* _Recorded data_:
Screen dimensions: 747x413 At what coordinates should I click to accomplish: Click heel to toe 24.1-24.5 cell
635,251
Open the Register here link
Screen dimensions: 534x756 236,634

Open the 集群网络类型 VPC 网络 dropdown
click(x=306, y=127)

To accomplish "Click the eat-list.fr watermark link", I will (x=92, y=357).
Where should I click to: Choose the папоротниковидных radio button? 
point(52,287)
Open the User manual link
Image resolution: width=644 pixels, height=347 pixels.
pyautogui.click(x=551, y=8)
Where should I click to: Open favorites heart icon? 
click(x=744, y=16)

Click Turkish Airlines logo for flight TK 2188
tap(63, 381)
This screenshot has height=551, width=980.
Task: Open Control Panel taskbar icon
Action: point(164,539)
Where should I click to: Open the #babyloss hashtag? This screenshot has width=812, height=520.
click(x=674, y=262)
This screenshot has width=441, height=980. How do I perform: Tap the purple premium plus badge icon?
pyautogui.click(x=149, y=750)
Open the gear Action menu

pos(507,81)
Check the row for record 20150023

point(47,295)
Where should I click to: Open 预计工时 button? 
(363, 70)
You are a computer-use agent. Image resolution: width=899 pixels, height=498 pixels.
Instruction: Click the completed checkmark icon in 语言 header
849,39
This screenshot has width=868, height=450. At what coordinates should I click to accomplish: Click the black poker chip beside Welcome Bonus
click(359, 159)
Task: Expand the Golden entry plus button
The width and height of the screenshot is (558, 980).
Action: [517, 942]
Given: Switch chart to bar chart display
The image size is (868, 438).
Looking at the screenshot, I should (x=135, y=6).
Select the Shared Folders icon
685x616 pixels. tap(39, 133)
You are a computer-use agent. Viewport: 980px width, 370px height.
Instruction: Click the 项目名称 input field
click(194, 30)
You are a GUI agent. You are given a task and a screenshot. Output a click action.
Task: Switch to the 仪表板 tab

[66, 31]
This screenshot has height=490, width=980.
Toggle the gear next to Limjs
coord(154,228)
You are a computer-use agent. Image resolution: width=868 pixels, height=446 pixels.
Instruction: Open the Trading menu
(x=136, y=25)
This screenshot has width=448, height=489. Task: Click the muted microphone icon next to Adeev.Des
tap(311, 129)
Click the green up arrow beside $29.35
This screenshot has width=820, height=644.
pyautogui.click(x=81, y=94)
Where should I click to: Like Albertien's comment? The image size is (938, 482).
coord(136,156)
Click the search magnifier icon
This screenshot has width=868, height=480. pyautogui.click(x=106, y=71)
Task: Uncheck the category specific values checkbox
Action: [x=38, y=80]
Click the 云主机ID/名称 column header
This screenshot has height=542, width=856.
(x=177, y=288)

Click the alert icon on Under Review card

* _Exercise aim_: Each entry, from start to finish, must be restated exactly.

* _Answer box_:
Screen dimensions: 747x413 At what coordinates should I click to accomplish: Click heel to toe 24.1-24.5 cell
635,251
Open the Register here link
Screen dimensions: 534x756 236,634

Open the 集群网络类型 VPC 网络 dropdown
click(x=306, y=127)

To accomplish "Click the eat-list.fr watermark link", I will (x=92, y=357).
Where should I click to: Choose the папоротниковидных radio button? 
point(52,287)
Open the User manual link
Image resolution: width=644 pixels, height=347 pixels.
pyautogui.click(x=551, y=8)
Where should I click to: Open favorites heart icon? 
click(x=744, y=16)

Click Turkish Airlines logo for flight TK 2188
tap(63, 381)
This screenshot has height=551, width=980.
Task: Open Control Panel taskbar icon
Action: point(164,539)
Where should I click to: Open the #babyloss hashtag? This screenshot has width=812, height=520.
click(x=674, y=262)
This screenshot has width=441, height=980. How do I perform: Tap the purple premium plus badge icon?
pyautogui.click(x=149, y=750)
Open the gear Action menu

pos(507,81)
Check the row for record 20150023

point(47,295)
Where should I click to: Open 预计工时 button? 
(363, 70)
You are a computer-use agent. Image resolution: width=899 pixels, height=498 pixels.
Instruction: Click the completed checkmark icon in 语言 header
849,39
This screenshot has width=868, height=450. At what coordinates should I click to accomplish: Click the black poker chip beside Welcome Bonus
click(359, 159)
Task: Expand the Golden entry plus button
The width and height of the screenshot is (558, 980).
Action: [517, 942]
Given: Switch chart to bar chart display
The image size is (868, 438).
Looking at the screenshot, I should (x=135, y=6).
Select the Shared Folders icon
685x616 pixels. tap(39, 133)
You are a computer-use agent. Viewport: 980px width, 370px height.
Instruction: Click the 项目名称 input field
click(194, 30)
You are a GUI agent. You are given a task and a screenshot. Output a click action.
Task: Switch to the 仪表板 tab

[66, 31]
This screenshot has height=490, width=980.
Toggle the gear next to Limjs
coord(154,228)
You are a computer-use agent. Image resolution: width=868 pixels, height=446 pixels.
Instruction: Open the Trading menu
(x=136, y=25)
This screenshot has width=448, height=489. Task: Click the muted microphone icon next to Adeev.Des
tap(311, 129)
Click the green up arrow beside $29.35
This screenshot has width=820, height=644.
pyautogui.click(x=81, y=94)
Where should I click to: Like Albertien's comment? The image size is (938, 482).
coord(136,156)
Click the search magnifier icon
This screenshot has width=868, height=480. pyautogui.click(x=106, y=71)
Task: Uncheck the category specific values checkbox
Action: [x=38, y=80]
Click the 云主机ID/名称 column header
This screenshot has height=542, width=856.
(x=177, y=288)

Click the alert icon on Under Review card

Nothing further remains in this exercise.